TASK INSTRUCTIONS
Return every entry in full, with no alterations.

DATA FOR ANALYSIS Block Start

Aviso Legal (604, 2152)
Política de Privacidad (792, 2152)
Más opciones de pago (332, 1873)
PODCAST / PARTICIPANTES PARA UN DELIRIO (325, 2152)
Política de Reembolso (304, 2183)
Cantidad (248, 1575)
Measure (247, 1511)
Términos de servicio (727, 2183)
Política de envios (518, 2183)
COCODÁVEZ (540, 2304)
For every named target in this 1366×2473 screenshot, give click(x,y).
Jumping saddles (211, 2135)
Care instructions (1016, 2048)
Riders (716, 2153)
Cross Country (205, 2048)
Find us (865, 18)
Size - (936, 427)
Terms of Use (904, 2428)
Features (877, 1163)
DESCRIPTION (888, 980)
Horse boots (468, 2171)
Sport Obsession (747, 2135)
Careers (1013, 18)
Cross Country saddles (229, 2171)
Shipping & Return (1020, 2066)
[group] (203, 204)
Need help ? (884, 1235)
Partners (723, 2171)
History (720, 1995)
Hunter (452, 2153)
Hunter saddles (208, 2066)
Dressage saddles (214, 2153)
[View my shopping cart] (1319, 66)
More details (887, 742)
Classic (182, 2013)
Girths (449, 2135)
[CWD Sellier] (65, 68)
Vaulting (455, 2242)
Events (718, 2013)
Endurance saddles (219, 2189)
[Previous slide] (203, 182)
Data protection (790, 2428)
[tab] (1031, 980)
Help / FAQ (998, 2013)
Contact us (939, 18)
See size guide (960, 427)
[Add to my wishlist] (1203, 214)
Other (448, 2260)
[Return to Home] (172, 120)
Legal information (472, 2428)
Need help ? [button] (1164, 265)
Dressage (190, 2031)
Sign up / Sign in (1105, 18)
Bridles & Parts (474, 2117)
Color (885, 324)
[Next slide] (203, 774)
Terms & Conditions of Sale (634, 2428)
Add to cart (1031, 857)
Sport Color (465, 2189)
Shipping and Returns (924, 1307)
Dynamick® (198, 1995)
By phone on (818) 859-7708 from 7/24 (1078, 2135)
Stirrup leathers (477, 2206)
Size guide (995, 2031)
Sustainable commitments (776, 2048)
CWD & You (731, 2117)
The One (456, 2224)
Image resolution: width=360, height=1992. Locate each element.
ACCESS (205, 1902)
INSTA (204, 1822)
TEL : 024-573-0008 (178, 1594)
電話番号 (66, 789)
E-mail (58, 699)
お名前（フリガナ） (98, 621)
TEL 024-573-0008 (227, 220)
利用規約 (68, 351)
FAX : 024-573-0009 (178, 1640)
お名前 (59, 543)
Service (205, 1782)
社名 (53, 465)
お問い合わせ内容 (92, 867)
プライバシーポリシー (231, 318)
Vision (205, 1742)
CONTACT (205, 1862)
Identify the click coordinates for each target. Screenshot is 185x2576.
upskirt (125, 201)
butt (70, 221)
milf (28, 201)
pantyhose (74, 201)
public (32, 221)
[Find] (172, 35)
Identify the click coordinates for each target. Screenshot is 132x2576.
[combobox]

DATA FOR ANALYSIS Block End

RESULT
Aviso Legal (604, 2152)
Política de Privacidad (792, 2152)
Más opciones de pago (332, 1873)
PODCAST / PARTICIPANTES PARA UN DELIRIO (325, 2152)
Política de Reembolso (304, 2183)
Cantidad (248, 1575)
Measure (247, 1511)
Términos de servicio (727, 2183)
Política de envios (518, 2183)
COCODÁVEZ (540, 2304)
For every named target in this 1366×2473 screenshot, give click(x,y).
Jumping saddles (211, 2135)
Care instructions (1016, 2048)
Riders (716, 2153)
Cross Country (205, 2048)
Find us (865, 18)
Size - (936, 427)
Terms of Use (904, 2428)
Features (877, 1163)
DESCRIPTION (888, 980)
Horse boots (468, 2171)
Sport Obsession (747, 2135)
Careers (1013, 18)
Cross Country saddles (229, 2171)
Shipping & Return (1020, 2066)
[group] (203, 204)
Need help ? (884, 1235)
Partners (723, 2171)
History (720, 1995)
Hunter (452, 2153)
Hunter saddles (208, 2066)
Dressage saddles (214, 2153)
[View my shopping cart] (1319, 66)
More details (887, 742)
Classic (182, 2013)
Girths (449, 2135)
[CWD Sellier] (65, 68)
Vaulting (455, 2242)
Events (718, 2013)
Endurance saddles (219, 2189)
[Previous slide] (203, 182)
Data protection (790, 2428)
[tab] (1031, 980)
Help / FAQ (998, 2013)
Contact us (939, 18)
See size guide (960, 427)
[Add to my wishlist] (1203, 214)
Other (448, 2260)
[Return to Home] (172, 120)
Legal information (472, 2428)
Need help ? [button] (1164, 265)
Dressage (190, 2031)
Sign up / Sign in (1105, 18)
Bridles & Parts (474, 2117)
Color (885, 324)
[Next slide] (203, 774)
Terms & Conditions of Sale (634, 2428)
Add to cart (1031, 857)
Sport Color (465, 2189)
Shipping and Returns (924, 1307)
Dynamick® (198, 1995)
By phone on (818) 859-7708 from 7/24 (1078, 2135)
Stirrup leathers (477, 2206)
Size guide (995, 2031)
Sustainable commitments (776, 2048)
CWD & You (731, 2117)
The One (456, 2224)
Image resolution: width=360, height=1992. Locate each element.
ACCESS (205, 1902)
INSTA (204, 1822)
TEL : 024-573-0008 (178, 1594)
電話番号 (66, 789)
E-mail (58, 699)
お名前（フリガナ） (98, 621)
TEL 024-573-0008 (227, 220)
利用規約 (68, 351)
FAX : 024-573-0009 (178, 1640)
お名前 (59, 543)
Service (205, 1782)
社名 (53, 465)
お問い合わせ内容 (92, 867)
プライバシーポリシー (231, 318)
Vision (205, 1742)
CONTACT (205, 1862)
Identify the click coordinates for each target. Screenshot is 185x2576.
upskirt (125, 201)
butt (70, 221)
milf (28, 201)
pantyhose (74, 201)
public (32, 221)
[Find] (172, 35)
Identify the click coordinates for each target. Screenshot is 132x2576.
[combobox]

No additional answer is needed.